Adalah Anik Indrawati (39) warga Jl. Simo Pomahan Baru, Surabaya. Sejak usia enam bulan, ia mendadak buta. Gara-garanya, kata Anik, "Bidan yang merawat saat dirinya sakit demam di rumah sakit, terlambat memberikan bantuan oksigen. Karena itu saya pun buta. Itulah cerita yang saya peroleh dari Ibu."
Anik kecil pun terpaksa mengenyam pendidikan bangku TK hingga SMP di sekolah khusus yang bernaung di bawah Yayasan Pendidikan Anak Buta (YPAB), Kedungsari, Surabaya.
Di sekolah khusus itu, Anik diajari berbagai macam mata pelajaran umum, termasuk membaca dan menulis huruf braille. "Enaknya sekolah di YPAB, tanpa dipungut biaya. Termasuk makanan sampai seragam sekolah semua diberi cuma-cuma oleh sekolah," jelas Anilk yang diantar-jemput ke sekolah oleh ibunya dengan sepeda onthel. Maklum, Suwarti berstatus janda ditinggal mati suami. Kondisi ekonominya jadi pas-pasan.
Dengan keterbatasannya Anik berjuang keras menuntut ilmu agarkelak tidak merepotkan orang lain. Misalnya, meminjam catatan teman sekelas untuk disalin di rumah. "Mencatatnya dibantu Ibu. Beliau yang membacakan, saya yang meyalin ke huruf braile, biar saya tidak kesulitan menghapal."
Menginjak bangku SMA, anak pasangan Suwarti dan Ginem Sukardi itu mengaku tidak memiliki aktivitas yang berarti. Prestasi akademisnya pun biasa saja. Suatu hari, cerita Anik, tanpa sengaja ia mendengar siaran Radio Carolina, Surabaya. Dari radio itu ia memperoleh informasi tentang Pendidikan Tunanetra Islam Karunia (Yaptunik), yang membuka kesempatan kepada penyandang tunanetra dan berkeinginan belajar membaca ayat suci Al Quran secara gratis. Bahkan dijanjikan lahan pekerjaan. Pucuk dicinta ulam tiba. Anik yang telah lama berkeinginan fasih baca Quran meminta sang Ibu mengantarkannya ke Yaptunik.

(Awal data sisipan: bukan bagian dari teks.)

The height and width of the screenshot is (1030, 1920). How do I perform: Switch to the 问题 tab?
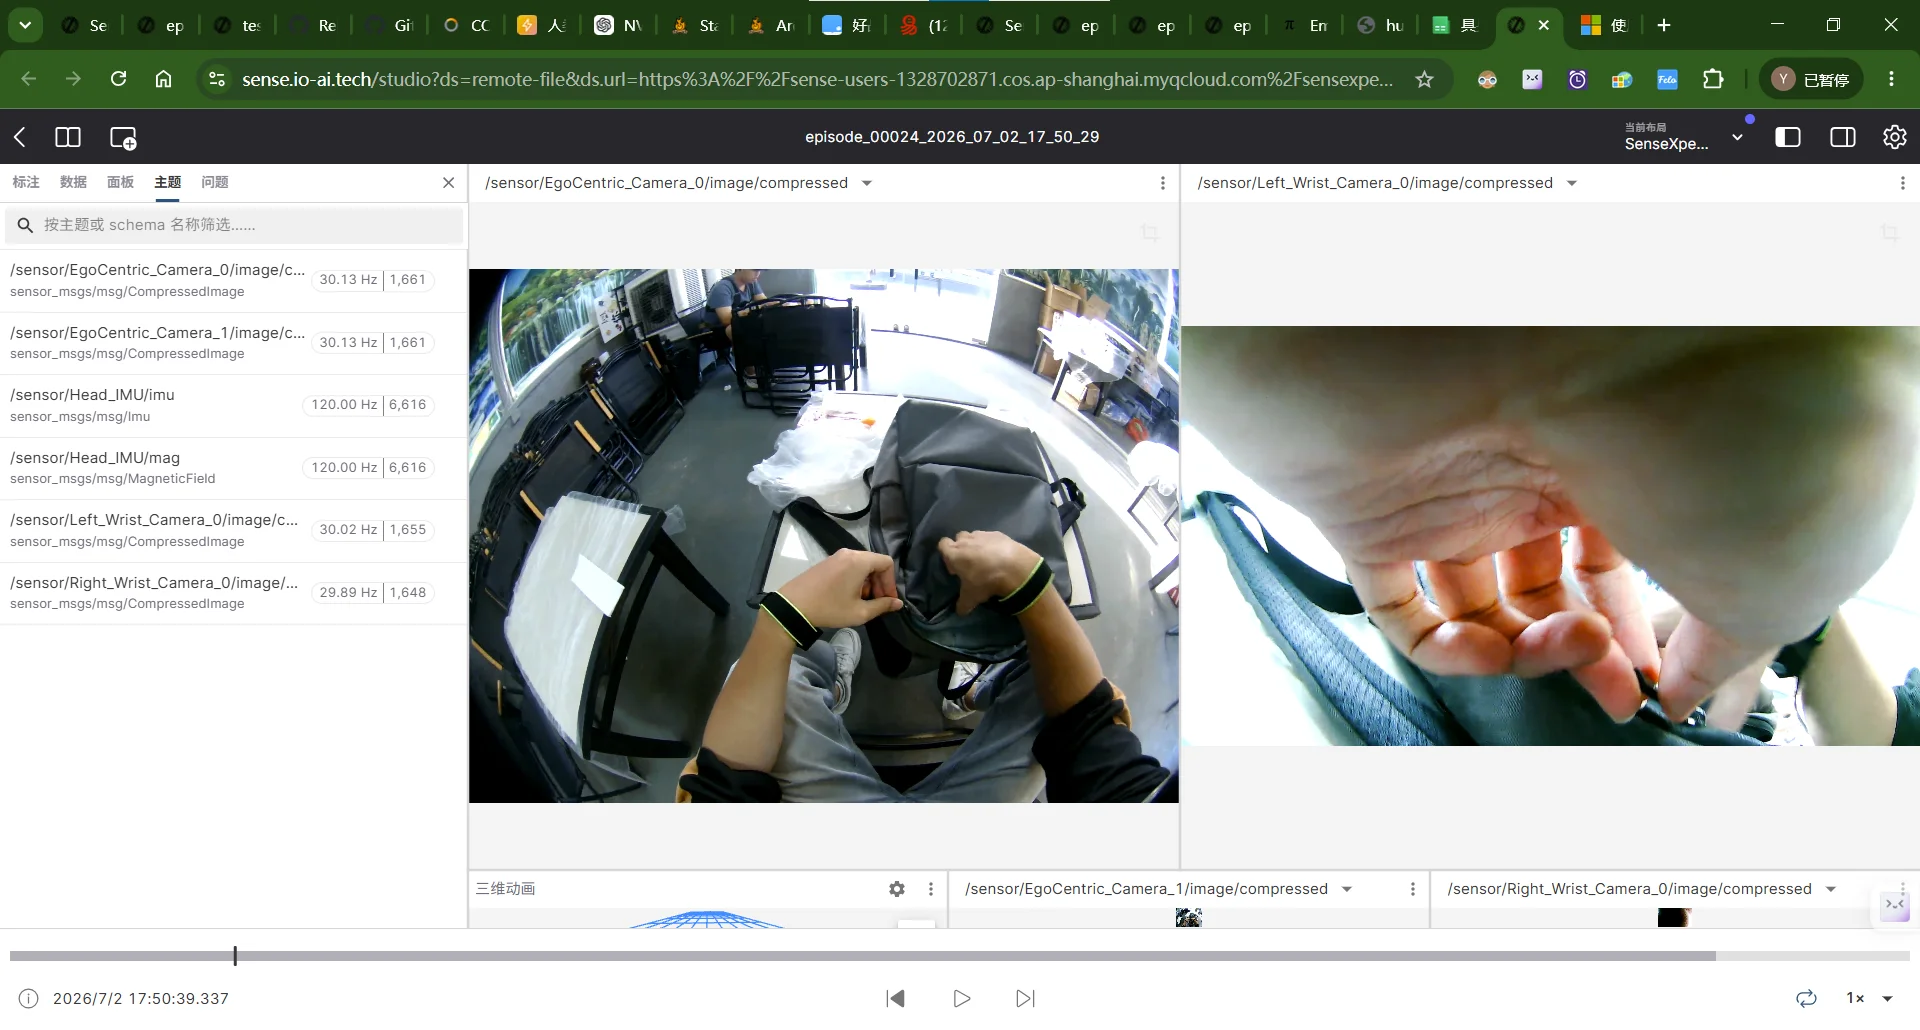215,182
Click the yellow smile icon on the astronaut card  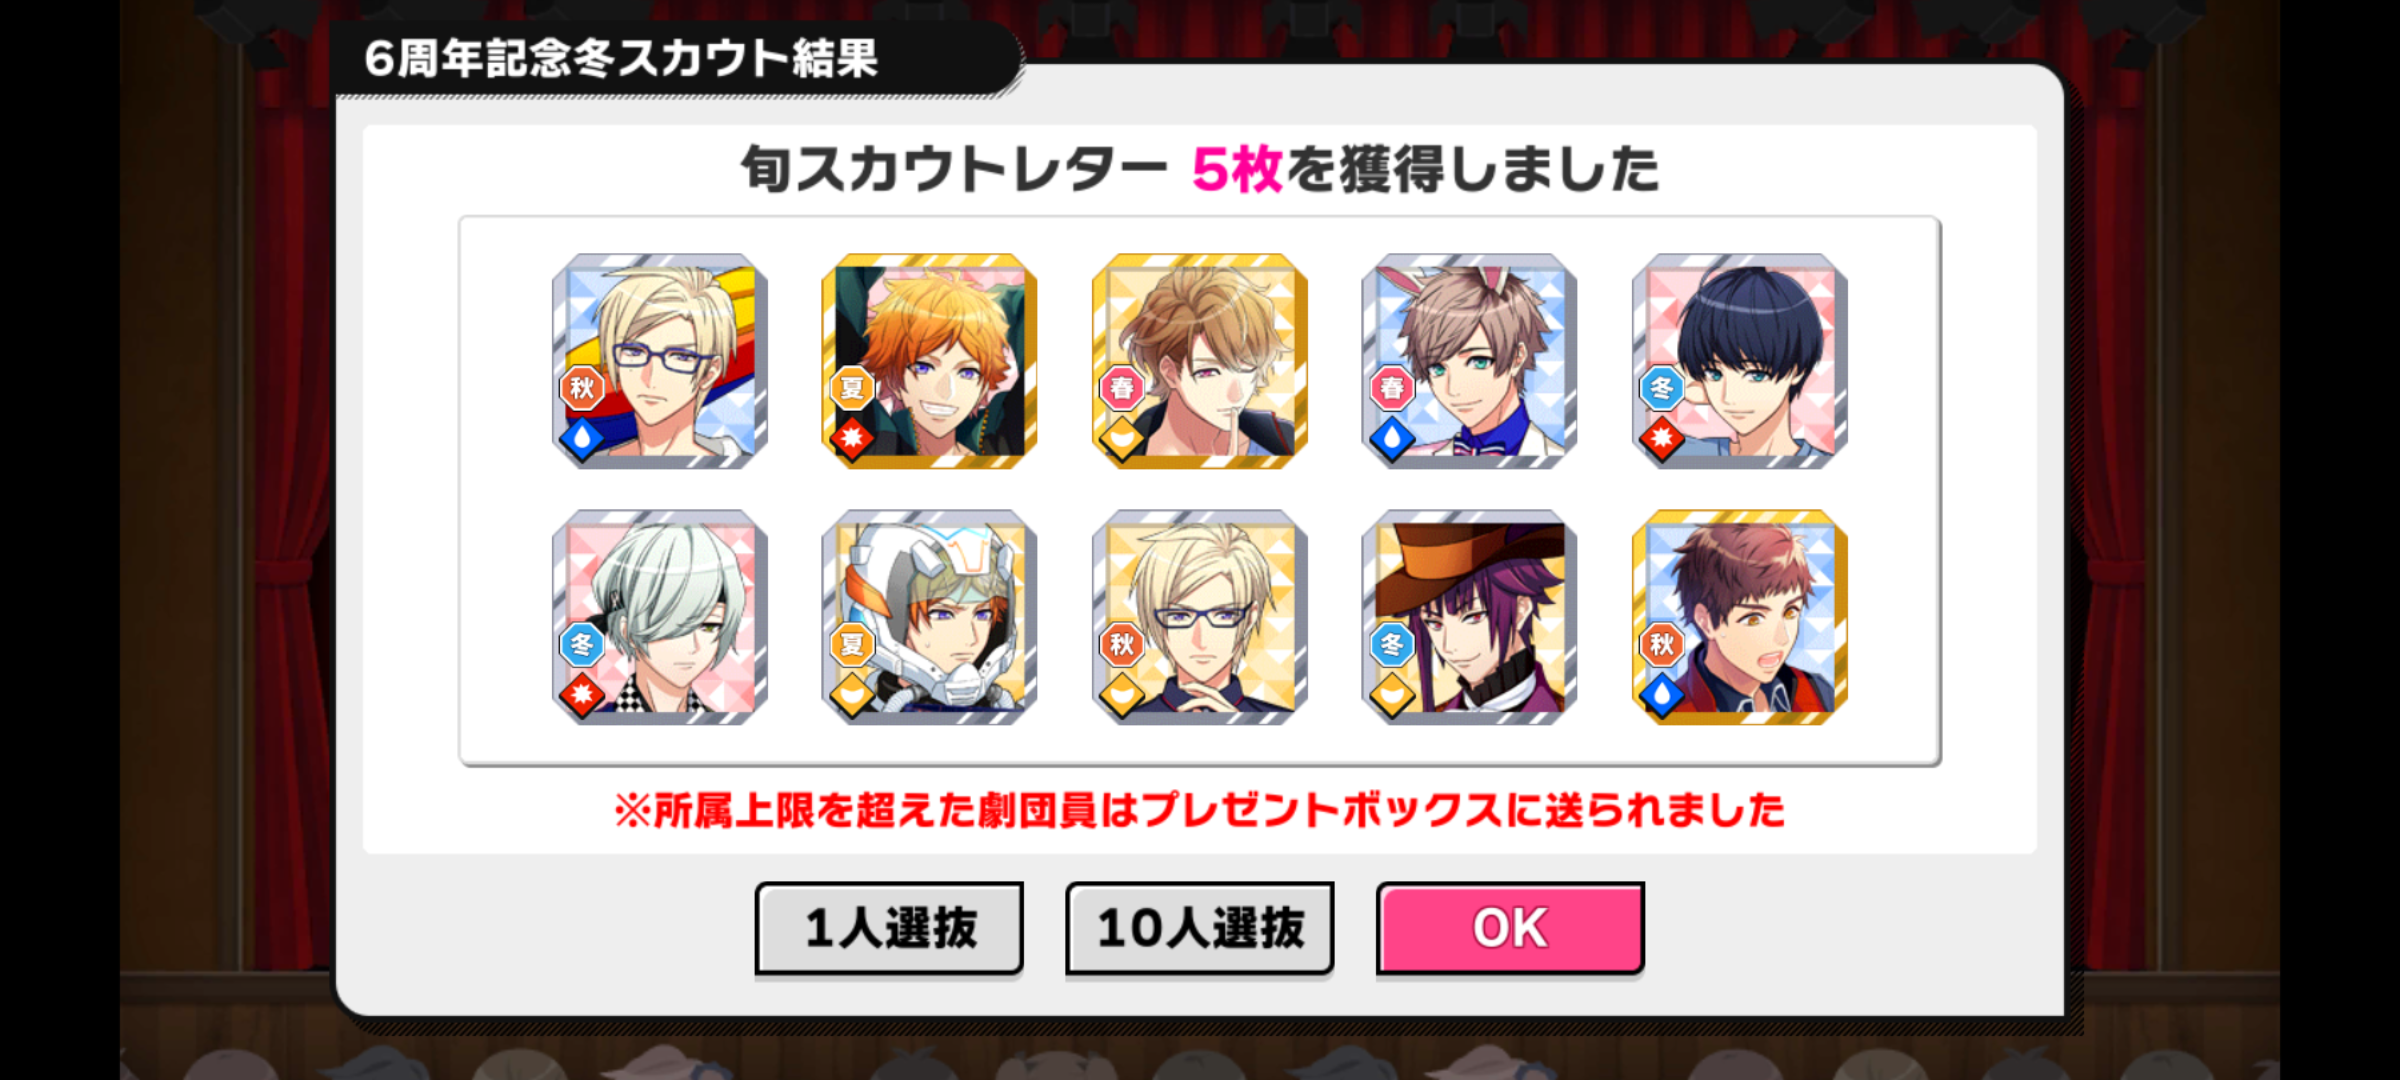[x=852, y=694]
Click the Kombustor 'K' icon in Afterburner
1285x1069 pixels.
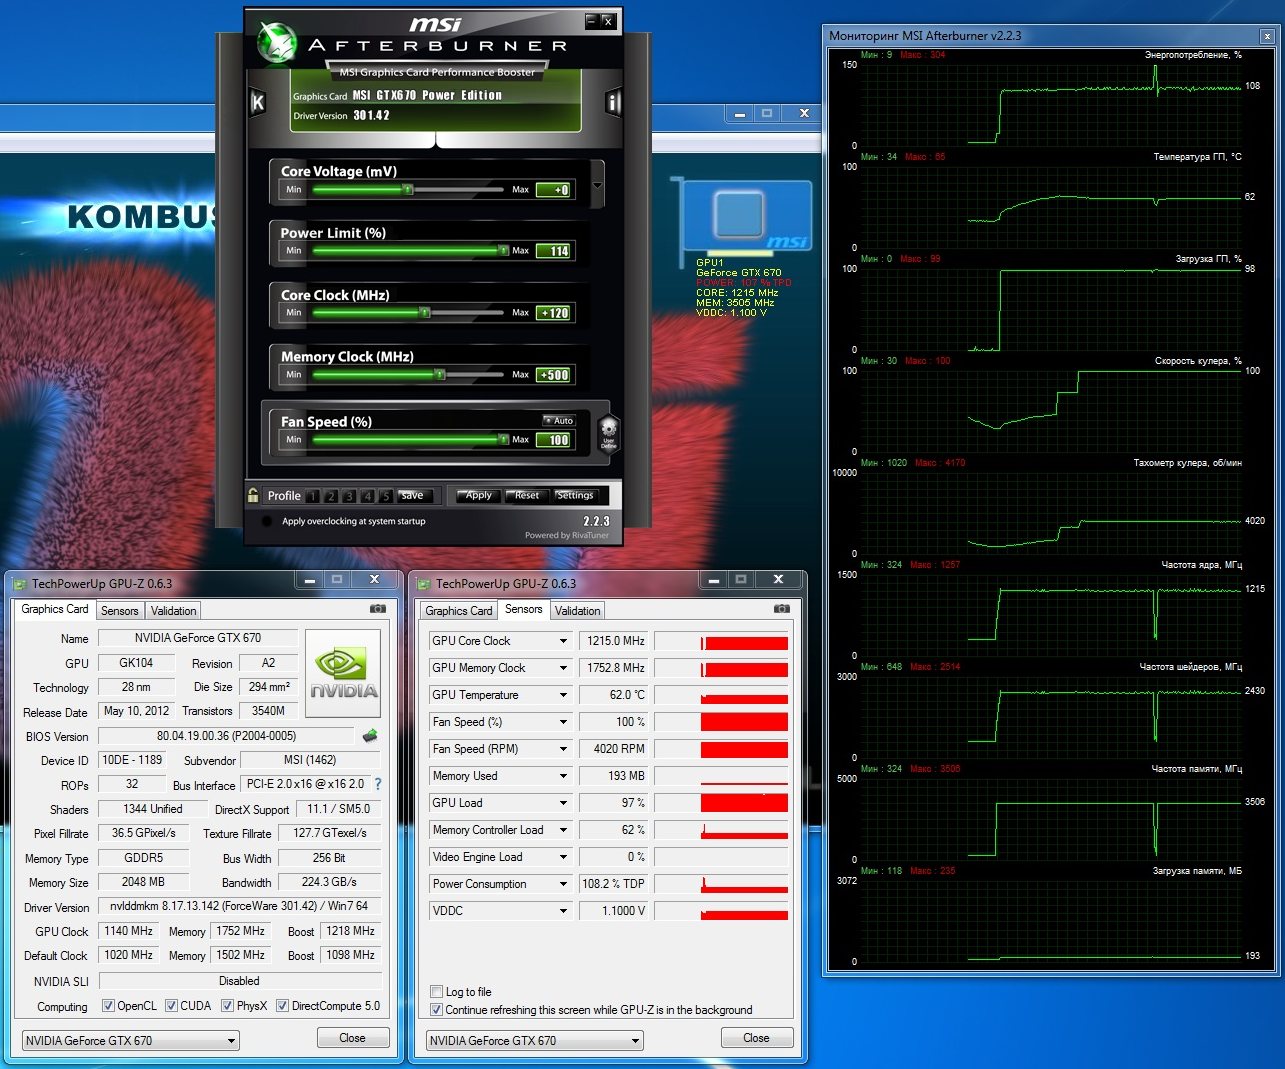point(258,102)
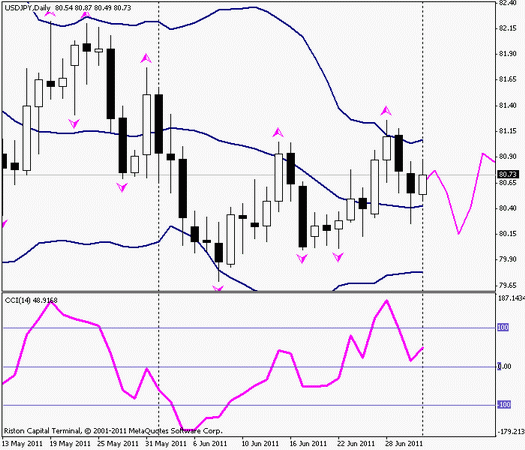
Task: Click the 16 Jun 2011 date label
Action: 308,444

Singkat cerita, bersama 10 santri lainnya Anik kemudian mendapat bimbingan dari Ketua Yaptunik, Adi Broto, yang juga tunanetra. "Pak Adi adalah sosok guru yang sangat baik. Dia dengan telaten mengajari bagaiamana membaca Al Quran dengan baik. Tak hanya itu, dia juga memberi motivasi yang kuat bahwa tak bisa melihat bukan halangan untuk membaca kitab suci," jelasnya.
Sang Ibu pun dengan penuh kasih-sayang mengantarkan Anik dari rumahnya ke Jl. Darmo Kali yang jaraknya lumayan jauh. "Anik ini luar biasa gigih dalam menuntut ilmu. Tak peduli hujan lebat bahkan banjir, dia tidak mau membolos. Dia baru mau kembali ke rumah bila jalanan sudah banjir besar dan tidak memungkinkan untuk dilalui," puji Ny. Suwarti.
Sebenarnya, bisa saja Anik naik angkot, tetapi Suwarti mengaku saat itu tidak memiliki dananya. Mau tak mau ia mengantar Anik menuntut ilmu. Perjuangan ibu-anak itu membuahkan hasil. Setahun kemudian Anik sudah lancar membaca Al Quran. Bahkan lebih dari itu, ia juga dinilai bersuara bagus sehingga Adi Subroto rela mendatangkan guru khusus buat Anik belajar qira'ah. "Untuk qira'ah, saya diajari oleh Pak Muchtar dari masjid Al Falah, Surabaya," terang Anik.
Berkat ketekunan plus suaranya yang bagus, pada 2002 Anik menyabet gelar juara pertama qira'ah tingkat Propinsi Jatim. Kala itu pesertanya campuran. Maksudnya, ada tunanetra ada pula yang tidak. "Sampai sekarang pun kalau ibu-ibu di kampung ada acara pengajian, saya selalu yang mengawali acara dengan membaca ayat suci."